I know, I know — stop the presses. You're telling me the Sixers may not have played as hard as the Orlando Magic on Monday, with their opponent fighting for their playoff lives at the bottom of the playoff standings? Not a shocking development.

But this has been the M.O. for this team all year, with and without Jimmy Butler, with and without Tobias Harris. Their competitive fire is all the way there for games against the Bucks and Celtics, but they can't dig deep and find that killer instinct and blow teams away that they should.

It's an odd thing that creates several schools of thought. Maybe the Sixers are too nonchalant and are going to be punished by more disciplined teams in the playoffs. Maybe the Sixers are even better than they look night to night, and their talent will prove that in a seven-game series. Whatever the case is, they all believe they need to use this final stretch to  

"The canyon in between the examples in the Atlanta game or the Orlando game vs. the Celtics game or the Milwaukee game are too steep. They're too far apart," Brown said. "I get there are lulls in seasons, I get there are games in an 82-game schedule where you just don't perform well...we need to address and own some things, led by me, I'm the coach."

That starts and ends with defense, frankly. The Sixers have been quite alright on the offensive side of the ball this year, their lull against Orlando notwithstanding, and their new starting five has cooked opponents from minute one. That remains the case — in 150 minutes together the lineup of Simmons/Redick/Butler/Harris/Embiid has scored 120.3 points per 100 possessions, according to the NBA's stats database. 

Squint closely, and you might believe the defense will come around when everyone is locked in and rotations shorten. That same group allows 104.5 points per 100 possessions, a mark that would put them right behind the Bucks for the best defense in the league this season. They will all play more minutes together in the playoffs than they do now.

Still, even those defensive numbers are hovering in "above-average" territory compared against five-man lineups leaguewide, 64th percentile according to Cleaning The Glass. With Philadelphia's bench as thin and as limited as it is, the Sixers need their top guys to be elite on both ends. They haven't gotten there yet.

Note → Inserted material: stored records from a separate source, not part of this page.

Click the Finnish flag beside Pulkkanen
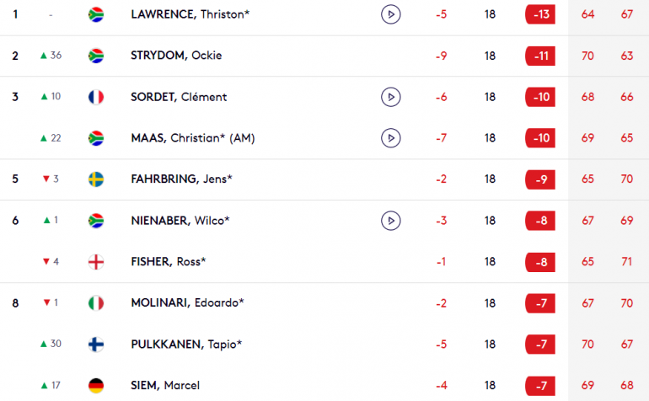Image resolution: width=649 pixels, height=401 pixels. point(96,345)
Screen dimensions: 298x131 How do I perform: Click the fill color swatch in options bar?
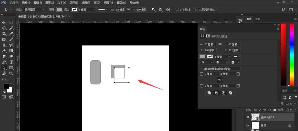pos(60,10)
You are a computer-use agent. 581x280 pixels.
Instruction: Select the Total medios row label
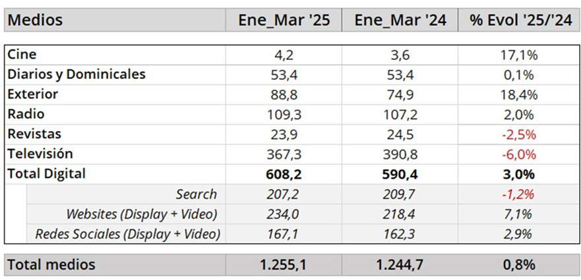point(51,265)
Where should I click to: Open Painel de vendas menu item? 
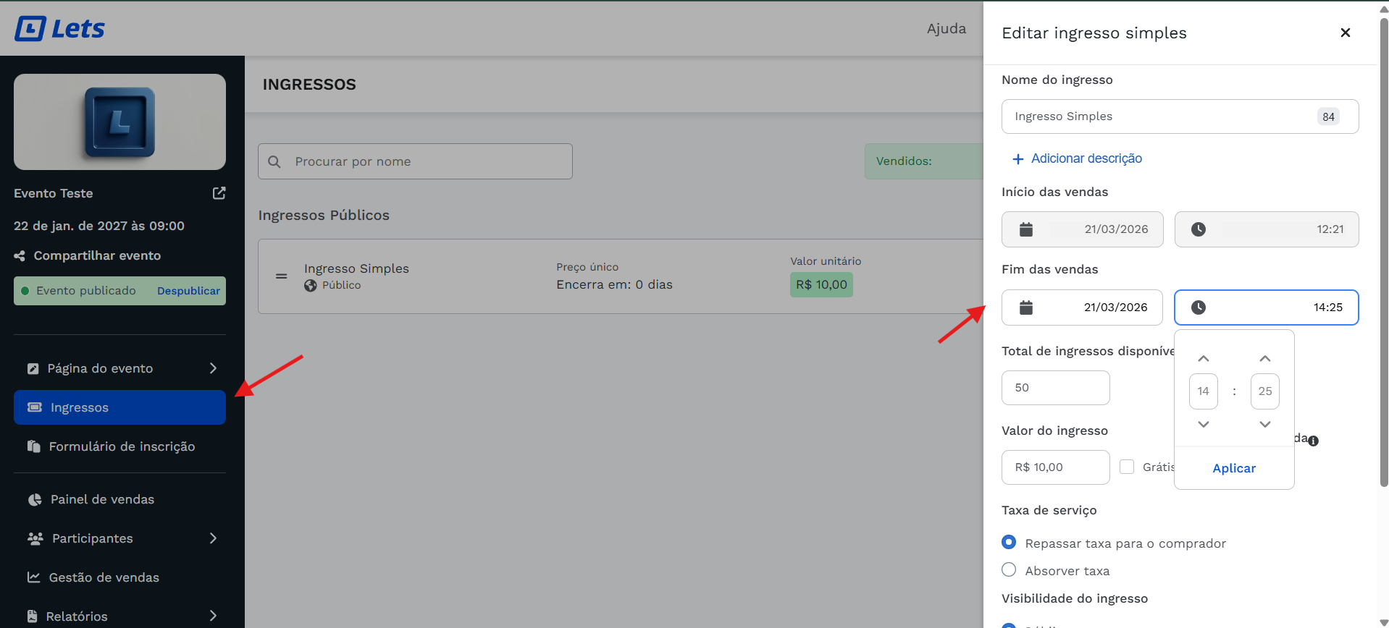click(x=102, y=499)

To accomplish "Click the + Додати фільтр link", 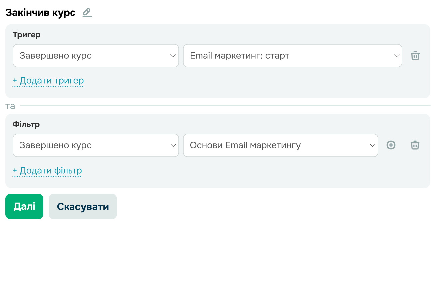I will click(x=47, y=171).
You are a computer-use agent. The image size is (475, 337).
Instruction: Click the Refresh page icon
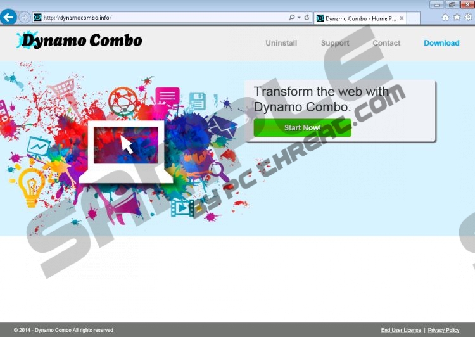point(307,18)
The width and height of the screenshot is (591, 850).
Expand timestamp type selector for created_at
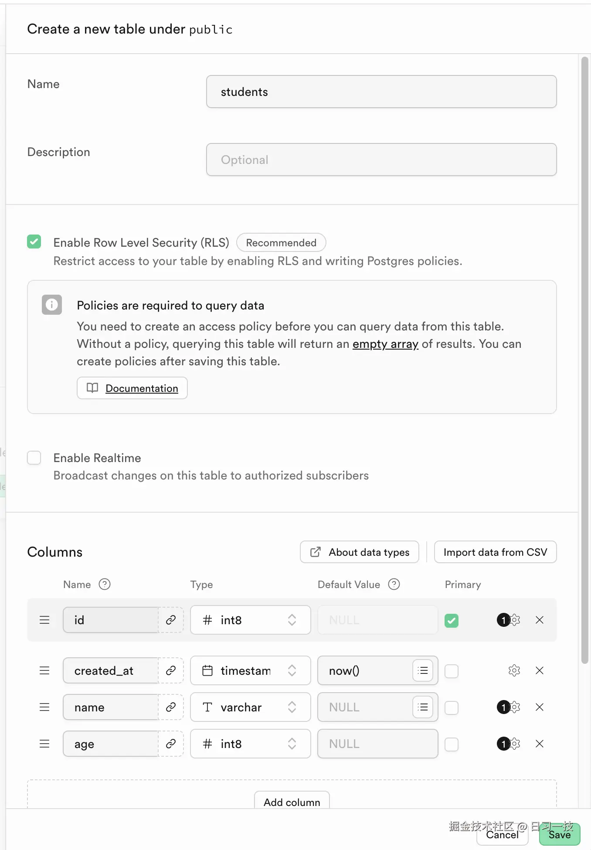pos(250,670)
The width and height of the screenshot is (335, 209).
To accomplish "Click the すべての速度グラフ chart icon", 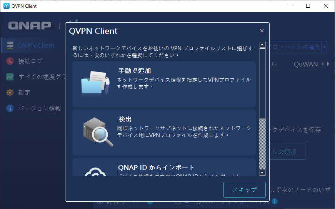I will 10,77.
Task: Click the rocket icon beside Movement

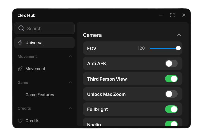Action: pyautogui.click(x=20, y=69)
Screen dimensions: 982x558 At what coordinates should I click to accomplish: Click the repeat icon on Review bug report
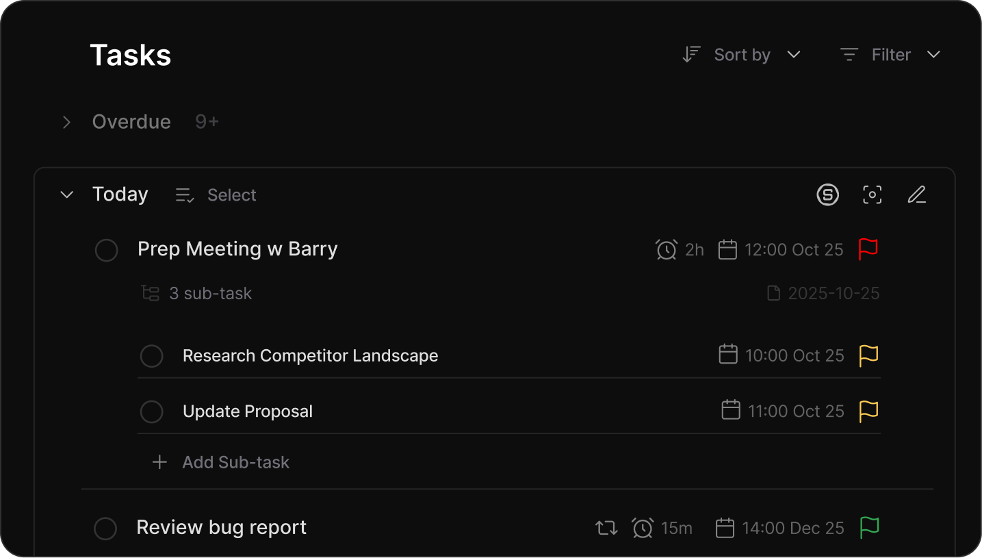(x=606, y=528)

March is a famously terrible month for assessing an NBA team. As playoff spots are locked up and seeding begins to crystallize, the motivation to go out and step on the neck of a bottom feeder dwindles.

But this team has a different task ahead of them than some of the teams they're being compared against. Brown pointed to the institutional history of some of their rivals — including the Celtics, who have had years to build continuity with many of their role players — and said his group can't afford to carry themselves as if they are already among the great teams in the league.

"We're not Golden State, where they have a history where they won championships, they've been with each other, you don't sort of pick and choose as much as they might be able to," Brown said. "We're not there. We're on 3.0 76ers, we don't have the luxury to pick and choose...[we're] trying to make sure here we are, and respecting our opportunity to claim the third spot, that's important."

The gym appeared to have more zip on Wednesday, and with several young players joining them following the conclusion of the G-League season for the Blue Coats, at the very least there is some new blood in the building with something to prove. And despite some recent letdown games, the Sixers all appear to be in good spirits. 

But, as the head coach likes to say, they need to have an "appropriate fear" heading into this final eight-game stretch. 

If they're not going to apply that to the lower-rung teams left on the schedule, perhaps they should start showing some proper fear for the task they have ahead of them. To achieve their goals this season, they will likely have to go through teams in the playoffs that have outperformed them all season, some who have beaten them handily in their season series.

They have eight games left to build continuity and a cohesive identity before things get real. They'd be smart to make the most of that time.